The great poet Rainer Maria Rilke said this in his
“letters to a young poet”:
Most people have (with the help of conventions) turned their solutions toward what is easy and the easiest side of the easy; but it is clear that we must trust in what is difficult; everything alive trusts in it, everything in Nature grows and defends itself any way it can and is spontaneously itself, tries to defend itself at all costs and against all opposition. We know little, but that we must trust in what is difficult is a certainty that will never abandon us; it is good to be solitary, for solitude is difficult; that something is difficult is one more reason for us to do it.
Just as the larva
restricts itself in its cocoon in order to grow into a butterfly, so we will
need to impose disciplines on ourselves if we are to reach our full potential.
To reach this
point you have already overcome challenges. The reward for overcoming
challenges is to be presented with an even greater challenge. And then a
greater challenge again. And so on until we die. But if we baulk when we face a
challenge, we suffer a small death, a diminution of life, right there.
In 1844, Ralph
Waldo Emerson bought 14 acres of woods at Walden Pond, near Concord,
Massachusetts.
The following
year, his friend Henry Thoreau, just 27 years old, having been dismissed as a
teacher because he refused to administer corporal punishment, moved there and
built a small cottage to live in. He wished to engage in an experiment of
“simple living”, and he remained at Walden for 2 years.
Thoreau was a
remarkable man. Famously he went to jail rather than pay taxes which would be
used to support the war against Mexico.
He explained he
went into the woods "to suck the marrow out of life":
I went to the woods because I wished to live deliberately, to front only the essential facts of life, and see if I could not learn what it had to teach, and not, when I came to die, discover that I had not lived.
While at Walden,
Thoreau wrote several of his best-remembered works, including the first draft
of his masterpiece “Walden”.
It is the sum of all wisdom not to do desperate things. The great mass of mankind lead lives of quiet desperation. What is called resignation is confirmed desperation.
You are about to be
presented to the Deputy Chancellor in recognition of your academic achievements
in the phase of your life which has come to its end. Now you will wish to make
your mark in the world, and the world awaits and needs your contribution. Do
not be timid as you think of what you might achieve. Your education prepares
you to do great things; your good fortune in living in a country like Australia
provides you with great opportunities, and at this time in history you confront
great challenges.
As Thoreau reflected
in Walden:
The surface of the earth is soft and impressible by the feet of men; and so with the paths that the mind travels. How worn and dusty, then, must be the highways of the world, how deep the ruts of tradition and conformity! I did not wish to take a cabin passage, but rather to go before the mast and on the deck of the world, for there I could best see the moonlight amid the mountains. I do not wish to go below now.

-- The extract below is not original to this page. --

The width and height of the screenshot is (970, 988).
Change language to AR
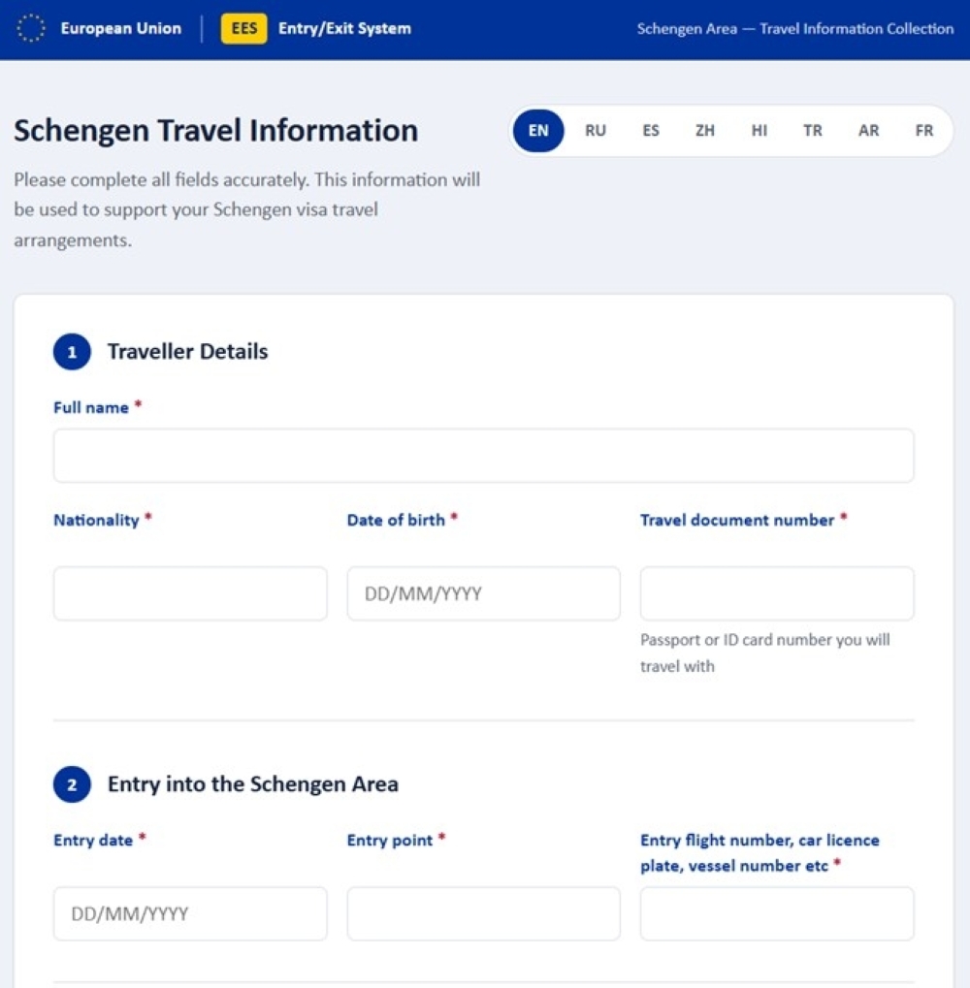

I learned this, at least, by my experiment, that if one advances confidently in the direction of his dreams, and endeavours to live the life which he has imagined, he will meet with a success unexpected in common hours. He will put some things behind, will pass an invisible boundary; new, universal, and more liberal laws will begin to establish themselves around and within him; or the old laws be expanded, and interpreted in his favour in a more liberal sense, and he will live with the license of a higher order of beings. In proportion as he simplifies his life, the laws of the universe will appear less complex, and solitude will not be solitude, nor poverty poverty, nor weakness weakness. If you have built castles in the air, your work need not be lost; that is where they should be. Now put the foundations under them.